Re: Growing RAID10 with active XFS filesystem

Andreas Klauer <Andreas.Klauer@xxxxxxxxxxxxxx> · Sun, 7 Jan 2018 21:16:22 +0100

On Sat, Jan 06, 2018 at 04:44:12PM +0100, mdraid.pkoch@xxxxxxxx wrote:
> Now today I increased the RAID10 again from 20 to 21 disks with the
> following commands:
> 
> mdadm /dev/md5 --add /dev/sdo
> mdadm --grow /dev/md5 --raid-devices=21
> 
> Just one second after starting the reshape operation
> XFS failed with the following messages:
> 
> md: reshape of RAID array md5
> md: minimum _guaranteed_  speed: 1000 KB/sec/disk.
> md: using maximum available idle IO bandwidth (but not more than 200000 
> KB/sec) for reshape.
> md: using 128k window, over a total of 19533829120k.
> XFS (md5): metadata I/O error: block 0x12c08f360 
> ("xfs_trans_read_buf_map") error 5 numblks 16

Ouch. No idea what happened there.

Use overlays to try to recover. Don't write anymore.
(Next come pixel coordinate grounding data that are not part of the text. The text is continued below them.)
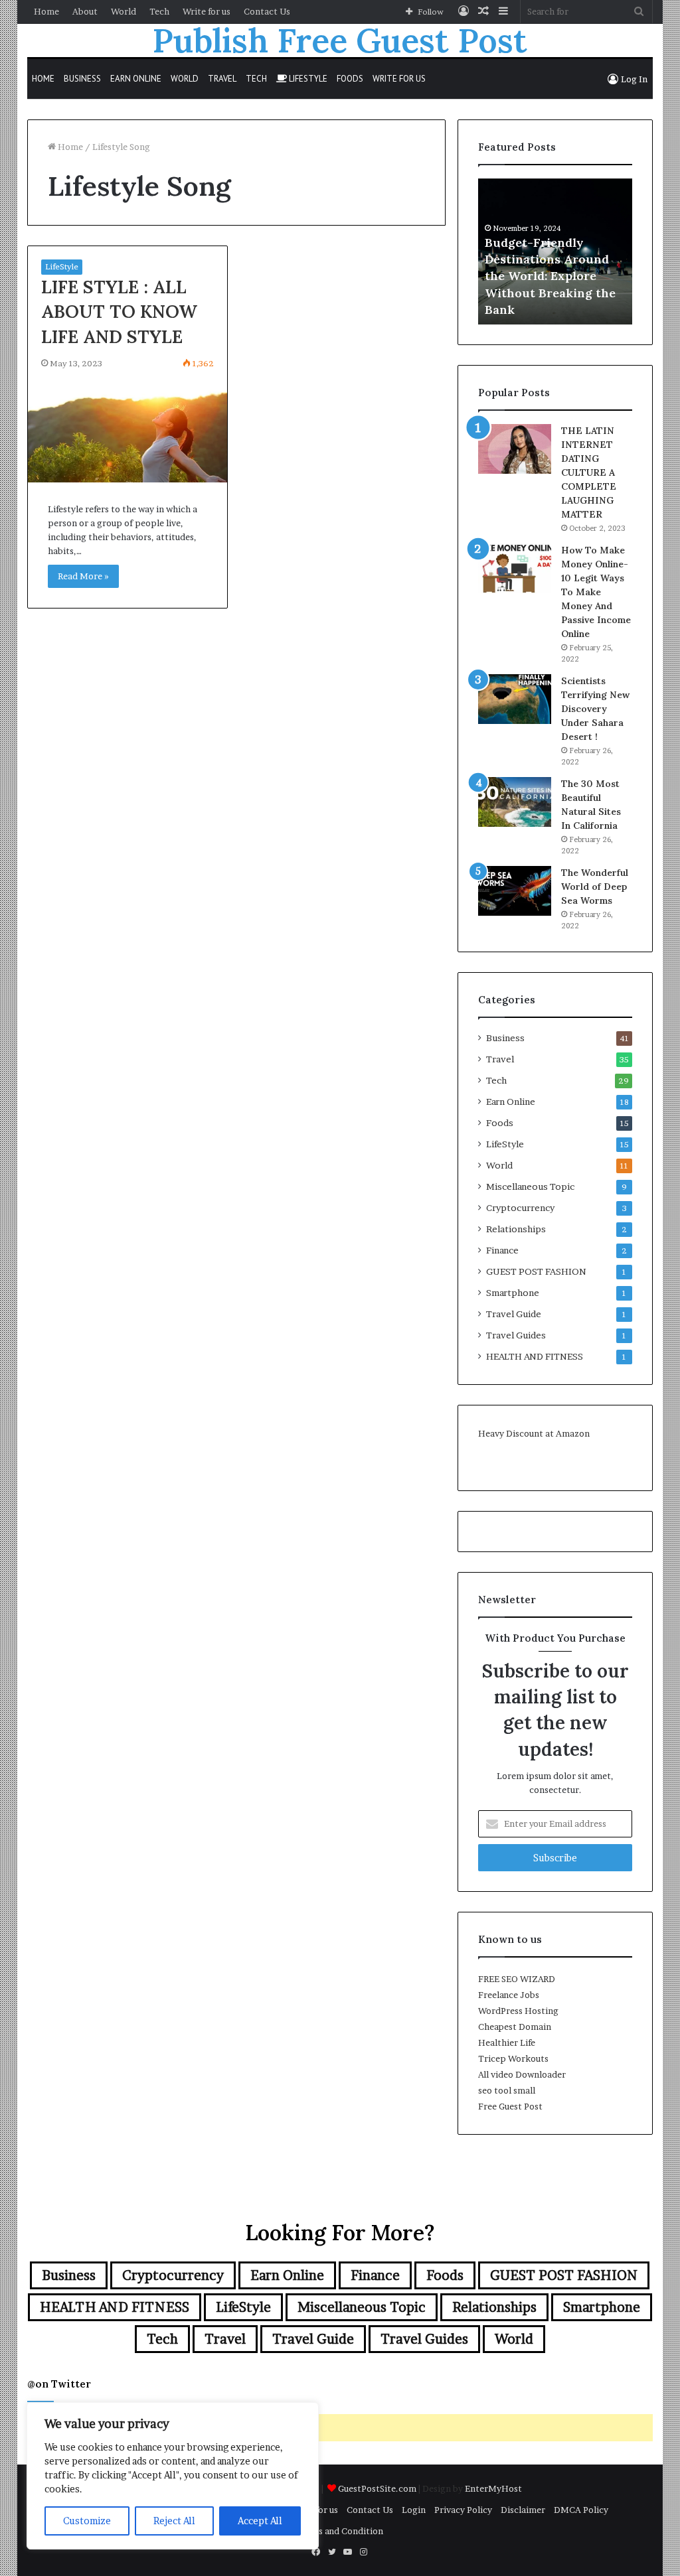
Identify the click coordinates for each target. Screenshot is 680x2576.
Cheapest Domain (514, 2026)
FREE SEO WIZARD (516, 1978)
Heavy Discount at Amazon (534, 1433)
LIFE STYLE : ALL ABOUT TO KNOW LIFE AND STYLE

https://raid.wiki.kernel.org/index.php/Recovering_a_failed_software_RAID#Making_the_harddisks_read-only_using_an_overlay_file

I tried to reproduce your problem, created a 20 drive RAID, 
and a while loop to grow to 21 drives, then shrink back to 20.

    truncate -s 100M {001..021}
    losetup ...
    mdadm --create /dev/md42 --level=10 --raid-devices=20 /dev/loop{1..20}
    mdadm --grow /dev/md42 --add /dev/loop21

    while :
    do
        mdadm --wait /dev/md42
        mdadm --grow /dev/md42 --raid-devices=21
        mdadm --wait /dev/md42
        mdadm --grow /dev/md42 --array-size 1013760
        mdadm --wait /dev/md42
        mdadm --grow /dev/md42 --raid-devices=20
    done

Then I put XFS on top and another while loop to extract a Linux tarball.

    while :
    do
        tar xf linux-4.13.4.tar.xz
        sync
        rm -rf linux-4.13.4
        sync
    done

Both running in parallel ad infinitum.

I couldn't get the XFS to corrupt.

mdadm itself eventually died though.

Told me two drives failed though none did and would refuse to continue 
the grow operation. Unless I'm missing something, the degraded counter 
seems to have gone out of whack. There was nothing in dmesg.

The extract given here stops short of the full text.